It was an American presidential election like no other. And of course, the drama extended far beyond Election Day.
From the start of the year, we knew that the ACLU of Pennsylvania had two primary responsibilities when it came to this year’s elections:
First, to make sure that every voter knew their rights and could safely and securely cast their vote. Second, to ensure that every vote cast in the commonwealth would be counted.
To meet these goals, we hired two expert advisors to help guide our work. Donnell Drinks served as our election protection coordinator, which included doing voter outreach and education, especially for those who were formerly incarcerated or who had a criminal conviction and in communities of color. Marian Schneider, former deputy secretary of state in charge of Pennsylvania’s elections, served as a consultant. You can listen to Donnell and Marian talk about the election in a two-part episode of Speaking Freely, ACLU of Pennsylvania’s podcast: Donnell appears in part one and Marian appears in part two.
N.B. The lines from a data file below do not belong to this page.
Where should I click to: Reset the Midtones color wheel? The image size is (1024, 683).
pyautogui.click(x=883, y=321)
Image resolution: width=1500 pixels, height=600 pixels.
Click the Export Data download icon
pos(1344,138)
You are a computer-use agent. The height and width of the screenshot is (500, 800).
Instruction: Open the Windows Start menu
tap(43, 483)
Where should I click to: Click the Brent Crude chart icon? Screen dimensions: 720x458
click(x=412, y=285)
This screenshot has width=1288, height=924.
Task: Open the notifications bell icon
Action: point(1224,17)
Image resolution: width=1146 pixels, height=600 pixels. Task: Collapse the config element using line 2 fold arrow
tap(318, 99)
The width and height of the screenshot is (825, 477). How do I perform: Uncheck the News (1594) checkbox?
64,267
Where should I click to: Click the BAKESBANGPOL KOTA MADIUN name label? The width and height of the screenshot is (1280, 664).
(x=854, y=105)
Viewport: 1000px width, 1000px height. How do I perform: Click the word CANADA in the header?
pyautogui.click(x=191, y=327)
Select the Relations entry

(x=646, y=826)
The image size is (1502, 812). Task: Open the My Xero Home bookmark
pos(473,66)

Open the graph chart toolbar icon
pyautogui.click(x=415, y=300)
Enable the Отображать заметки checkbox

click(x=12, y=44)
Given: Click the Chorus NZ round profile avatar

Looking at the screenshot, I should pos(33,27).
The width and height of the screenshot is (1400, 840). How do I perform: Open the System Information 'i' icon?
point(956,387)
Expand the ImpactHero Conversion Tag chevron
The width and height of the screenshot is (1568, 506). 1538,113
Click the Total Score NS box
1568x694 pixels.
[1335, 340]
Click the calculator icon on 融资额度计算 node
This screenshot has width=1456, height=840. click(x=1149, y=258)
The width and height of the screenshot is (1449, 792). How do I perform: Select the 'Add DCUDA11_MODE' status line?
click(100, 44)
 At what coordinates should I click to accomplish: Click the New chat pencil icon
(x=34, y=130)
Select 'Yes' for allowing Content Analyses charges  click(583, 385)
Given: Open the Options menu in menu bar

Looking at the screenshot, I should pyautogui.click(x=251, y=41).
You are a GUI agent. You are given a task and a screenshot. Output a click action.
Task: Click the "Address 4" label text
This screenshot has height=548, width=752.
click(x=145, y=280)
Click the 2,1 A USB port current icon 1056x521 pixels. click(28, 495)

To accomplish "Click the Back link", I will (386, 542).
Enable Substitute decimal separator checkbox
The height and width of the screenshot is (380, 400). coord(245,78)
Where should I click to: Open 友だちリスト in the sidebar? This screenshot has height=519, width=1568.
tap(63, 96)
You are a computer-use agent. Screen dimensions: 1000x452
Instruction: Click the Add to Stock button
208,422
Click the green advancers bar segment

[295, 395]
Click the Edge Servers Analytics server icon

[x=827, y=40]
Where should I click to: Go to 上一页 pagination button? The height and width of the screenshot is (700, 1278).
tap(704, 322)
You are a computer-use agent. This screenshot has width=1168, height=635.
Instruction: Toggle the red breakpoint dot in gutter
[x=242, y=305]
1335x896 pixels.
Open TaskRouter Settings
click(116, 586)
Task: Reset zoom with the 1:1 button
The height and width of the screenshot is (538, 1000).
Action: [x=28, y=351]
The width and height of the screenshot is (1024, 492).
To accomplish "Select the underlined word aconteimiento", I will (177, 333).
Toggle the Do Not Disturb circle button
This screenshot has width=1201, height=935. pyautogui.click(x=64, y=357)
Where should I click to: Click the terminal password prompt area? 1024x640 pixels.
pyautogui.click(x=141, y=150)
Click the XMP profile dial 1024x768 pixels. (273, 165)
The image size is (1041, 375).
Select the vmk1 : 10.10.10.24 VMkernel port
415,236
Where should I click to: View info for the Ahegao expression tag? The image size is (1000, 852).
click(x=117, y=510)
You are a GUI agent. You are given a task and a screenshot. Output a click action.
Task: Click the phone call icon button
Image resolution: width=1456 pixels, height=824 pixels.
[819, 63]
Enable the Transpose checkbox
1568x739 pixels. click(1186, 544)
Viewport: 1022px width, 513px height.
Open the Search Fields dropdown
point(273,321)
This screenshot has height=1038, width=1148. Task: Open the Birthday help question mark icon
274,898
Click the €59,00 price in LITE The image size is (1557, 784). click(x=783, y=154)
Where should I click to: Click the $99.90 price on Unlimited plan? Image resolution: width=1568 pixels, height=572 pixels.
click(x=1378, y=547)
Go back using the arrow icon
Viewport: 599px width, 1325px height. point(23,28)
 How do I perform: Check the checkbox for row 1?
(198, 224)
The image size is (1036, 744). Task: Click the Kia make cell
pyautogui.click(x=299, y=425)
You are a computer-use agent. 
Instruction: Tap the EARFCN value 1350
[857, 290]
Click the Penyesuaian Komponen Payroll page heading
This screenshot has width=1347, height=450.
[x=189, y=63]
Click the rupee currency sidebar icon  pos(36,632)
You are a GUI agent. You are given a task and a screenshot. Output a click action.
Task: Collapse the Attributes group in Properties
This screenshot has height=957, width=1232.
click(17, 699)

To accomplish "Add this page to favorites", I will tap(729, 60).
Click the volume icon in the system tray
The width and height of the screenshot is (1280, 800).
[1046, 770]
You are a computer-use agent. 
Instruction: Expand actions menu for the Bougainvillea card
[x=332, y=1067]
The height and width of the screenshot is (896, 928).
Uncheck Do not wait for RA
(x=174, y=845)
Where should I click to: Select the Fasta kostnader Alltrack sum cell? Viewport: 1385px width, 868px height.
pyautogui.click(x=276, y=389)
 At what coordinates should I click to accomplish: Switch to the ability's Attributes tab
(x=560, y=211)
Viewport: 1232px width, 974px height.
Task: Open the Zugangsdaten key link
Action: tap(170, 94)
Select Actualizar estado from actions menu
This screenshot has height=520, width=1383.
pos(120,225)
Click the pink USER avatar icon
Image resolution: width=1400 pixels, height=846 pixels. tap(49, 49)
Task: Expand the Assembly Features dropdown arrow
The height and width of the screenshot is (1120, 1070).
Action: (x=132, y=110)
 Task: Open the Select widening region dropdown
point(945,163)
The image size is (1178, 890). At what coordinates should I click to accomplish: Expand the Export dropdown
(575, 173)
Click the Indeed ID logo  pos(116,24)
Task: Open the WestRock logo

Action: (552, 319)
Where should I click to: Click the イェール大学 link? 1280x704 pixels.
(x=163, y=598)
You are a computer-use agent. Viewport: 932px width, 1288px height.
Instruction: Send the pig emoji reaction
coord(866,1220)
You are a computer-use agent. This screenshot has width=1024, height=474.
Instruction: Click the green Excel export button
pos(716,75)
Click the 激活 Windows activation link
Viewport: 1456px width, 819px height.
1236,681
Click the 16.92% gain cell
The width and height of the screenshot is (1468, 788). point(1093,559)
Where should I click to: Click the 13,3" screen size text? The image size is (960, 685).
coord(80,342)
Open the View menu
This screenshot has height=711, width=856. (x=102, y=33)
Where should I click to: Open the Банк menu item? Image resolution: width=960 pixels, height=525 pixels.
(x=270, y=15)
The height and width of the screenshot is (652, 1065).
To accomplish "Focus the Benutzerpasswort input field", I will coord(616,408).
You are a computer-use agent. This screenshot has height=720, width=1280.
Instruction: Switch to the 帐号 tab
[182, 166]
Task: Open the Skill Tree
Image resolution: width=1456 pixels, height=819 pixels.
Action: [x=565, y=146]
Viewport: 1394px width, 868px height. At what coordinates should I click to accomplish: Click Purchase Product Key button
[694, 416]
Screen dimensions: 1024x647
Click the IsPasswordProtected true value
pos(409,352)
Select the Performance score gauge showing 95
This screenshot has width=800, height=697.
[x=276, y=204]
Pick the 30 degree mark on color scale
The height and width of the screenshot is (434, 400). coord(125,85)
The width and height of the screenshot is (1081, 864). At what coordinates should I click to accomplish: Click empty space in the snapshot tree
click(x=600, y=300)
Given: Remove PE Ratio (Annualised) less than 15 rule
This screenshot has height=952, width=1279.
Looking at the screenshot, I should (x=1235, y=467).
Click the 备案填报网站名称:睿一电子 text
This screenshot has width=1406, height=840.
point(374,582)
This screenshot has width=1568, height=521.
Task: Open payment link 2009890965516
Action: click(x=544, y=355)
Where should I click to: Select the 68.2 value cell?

With our team in place, we spent the months leading up to both the primary and general elections working in coalition with organizations, advocates, and election law experts to make voting across Pennsylvania safe and secure.
Starting in early February, the ACLU participated in nine federal and state court lawsuits to defend the rights of Pennsylvania voters to safely cast their ballots and to have their votes counted. In these various lawsuits, we represented the NAACP Pennsylvania State Conference, Black Political Empowerment Project, Make the Road Pennsylvania, League of Women Voters of Pennsylvania, Common Cause Pennsylvania, and several individual voters.
Beginning in the summer, we convened a quartet of public-interest organizations to fight what we expected to be a fusillade of lawsuits. We were not wrong. Joining with ACLU-PA were the ACLU’s Voting Rights Project, the Public Interest Law Center, and the Lawyers Committee for Civil Rights. Two national law firms, Wilmer Hale and Covington Burling, supplied teams of excellent lawyers to support what turned out to be a steady stream of emergency brief writing and trial court litigation, and enabled us to participate in the most important voting rights cases in Pennsylvania.
On November 3, we worked with our coalition to monitor and respond to incidents of voter intimidation, significant issues at polling places, or other signs of potential voter suppression like unnecessarily long lines to vote. It was, in fact, a surprisingly quiet day with no major issues reported statewide.
Of course, we all know the aftermath of Election Day by this point and we won’t belabor the point. Here in Pennsylvania, Trump sued and lost. Then Trump sued and lost again. And then, once more, he lost.
Now, as we face four years of a different administration, we must remain diligent and vigilant in protecting our democracy from those that will surely do all they can to continue to undermine and disenfranchise voters.
We will not stand for it. Not in 2020. Not ever.